We wrote of the fact that his office was raided twice, his computer confiscated, his boxes broken into. We mentioned the fact that although the raid was carried out by the Belgian police, it had been clearly initiated by OLAF, the Commission’s own anti-fraud investigative body, because Hans-Martin Tillack of Stern magazine had written some hard-hitting exposés about them.
We have also mentioned that, for some reason, the British government continued to view this matter as an internal Belgian one, until the former head of OLAF explained what happened to the House of Lords Sub-Committee.
Mr Tillack, as we reported, has received the Leipzig Prize for the Freedom and the Future of the Media, though one rather wonders whether there is much future for the freedom of the media in the EU.
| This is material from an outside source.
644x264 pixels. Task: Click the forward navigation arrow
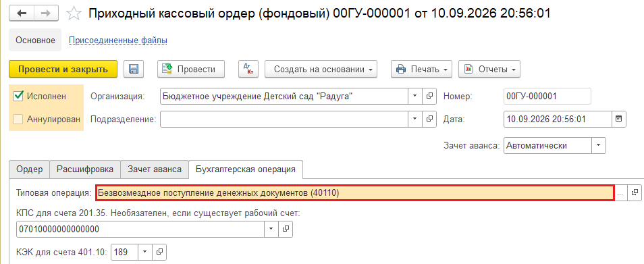point(47,14)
At the same time the highest court in Hamburg, the Oberlandesgericht, ruled that it could not prevent present and former members of OLAF from sppreading unsubstantiated slanderous stories about the journalist, as a protocol of April 8 1965 grants EU civil servants a life-long immunity from legal proceedings “in respect of acts performed by them in their official capacity, including their words spoken or written”. And that includes setting the Belgian police at an investigative journalist.
Now, to take up the story. If national courts have no jurisdiction, reasoned Tillack and Stern, then they must go to the European Court of Justice, to ensure that the Commission will not be able to see the notes and documents the Belgian police had confiscated from the journalist. These have not been returned although he has not been charged with anything.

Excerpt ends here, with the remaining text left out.